(Material for this task Opens)

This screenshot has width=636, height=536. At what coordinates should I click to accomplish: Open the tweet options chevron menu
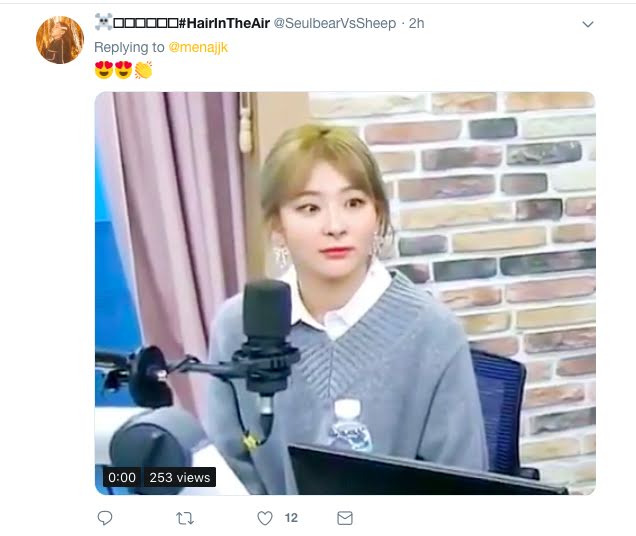click(x=588, y=24)
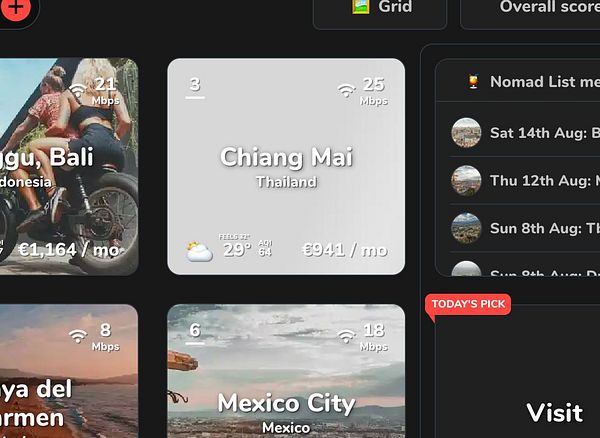Click the cocktail icon beside Nomad List meetups
Viewport: 600px width, 438px height.
point(473,82)
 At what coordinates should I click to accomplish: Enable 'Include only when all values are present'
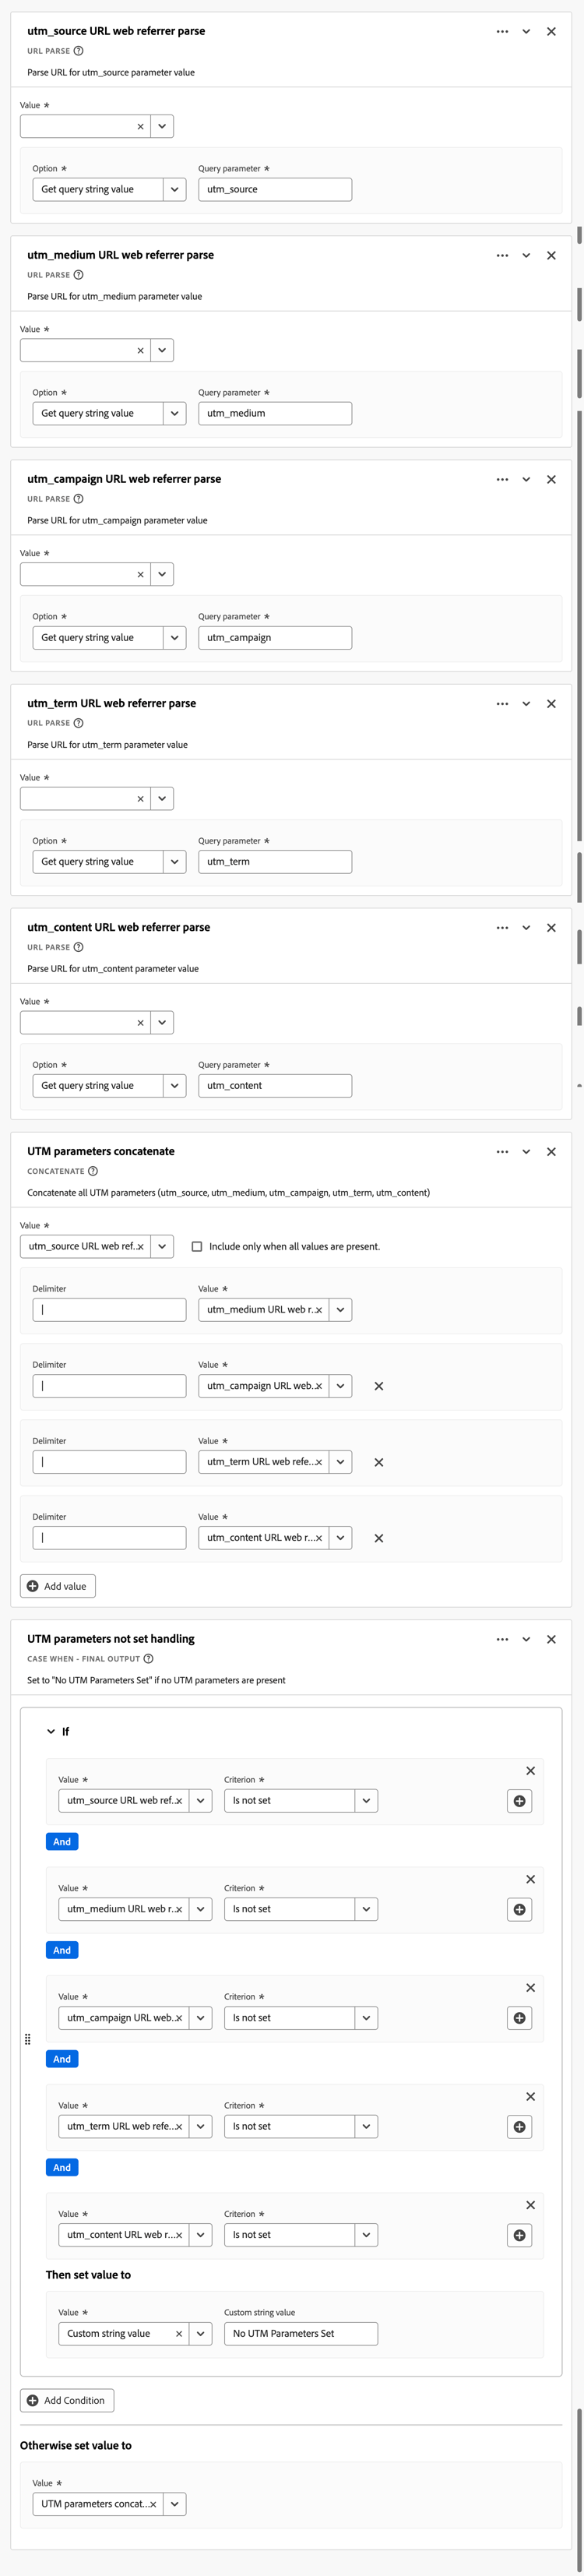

(Material for this task Closes)

About this task | Retype the data above exactly, dropping every picture.

Exercise output |
This screenshot has width=636, height=536. At what coordinates should I click to accomplish: Open the tweet options chevron menu
click(x=588, y=24)
Click the cocktail icon beside Nomad List meetups
Viewport: 600px width, 438px height.
point(473,82)
 At what coordinates should I click to accomplish: Enable 'Include only when all values are present'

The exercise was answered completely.